Based on the entries below, how many lines contain the word "will"? Respond with only the number.

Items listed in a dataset
----------------------------------------
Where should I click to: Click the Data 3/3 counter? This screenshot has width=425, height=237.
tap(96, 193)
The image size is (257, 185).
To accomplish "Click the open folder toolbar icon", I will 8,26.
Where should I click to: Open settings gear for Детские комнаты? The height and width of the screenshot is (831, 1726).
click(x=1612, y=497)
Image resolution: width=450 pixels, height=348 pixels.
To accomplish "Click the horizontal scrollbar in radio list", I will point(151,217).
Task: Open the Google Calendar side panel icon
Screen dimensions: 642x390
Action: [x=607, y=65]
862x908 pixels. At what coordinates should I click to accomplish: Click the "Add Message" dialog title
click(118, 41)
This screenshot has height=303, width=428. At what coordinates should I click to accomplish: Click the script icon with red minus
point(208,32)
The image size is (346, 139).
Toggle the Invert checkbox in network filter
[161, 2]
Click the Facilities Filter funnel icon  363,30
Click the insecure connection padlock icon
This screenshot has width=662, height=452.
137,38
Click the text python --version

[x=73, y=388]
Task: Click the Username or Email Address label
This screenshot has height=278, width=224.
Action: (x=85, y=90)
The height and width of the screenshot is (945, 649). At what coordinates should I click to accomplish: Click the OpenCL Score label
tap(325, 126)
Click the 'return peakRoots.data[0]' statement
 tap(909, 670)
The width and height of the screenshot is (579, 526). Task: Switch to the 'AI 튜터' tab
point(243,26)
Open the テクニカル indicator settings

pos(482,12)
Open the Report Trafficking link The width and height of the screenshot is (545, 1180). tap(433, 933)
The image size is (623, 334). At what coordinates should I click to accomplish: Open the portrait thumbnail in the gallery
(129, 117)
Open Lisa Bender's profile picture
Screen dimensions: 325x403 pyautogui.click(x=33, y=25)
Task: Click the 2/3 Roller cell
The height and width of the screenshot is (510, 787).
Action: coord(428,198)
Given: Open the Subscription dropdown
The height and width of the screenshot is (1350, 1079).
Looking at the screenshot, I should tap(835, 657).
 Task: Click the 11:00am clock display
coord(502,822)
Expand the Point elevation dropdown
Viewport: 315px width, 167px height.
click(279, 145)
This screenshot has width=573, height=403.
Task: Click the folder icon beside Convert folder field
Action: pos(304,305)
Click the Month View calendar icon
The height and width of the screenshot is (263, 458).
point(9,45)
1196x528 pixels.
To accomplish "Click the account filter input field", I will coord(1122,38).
----------------------------------------
RESPONSE: 3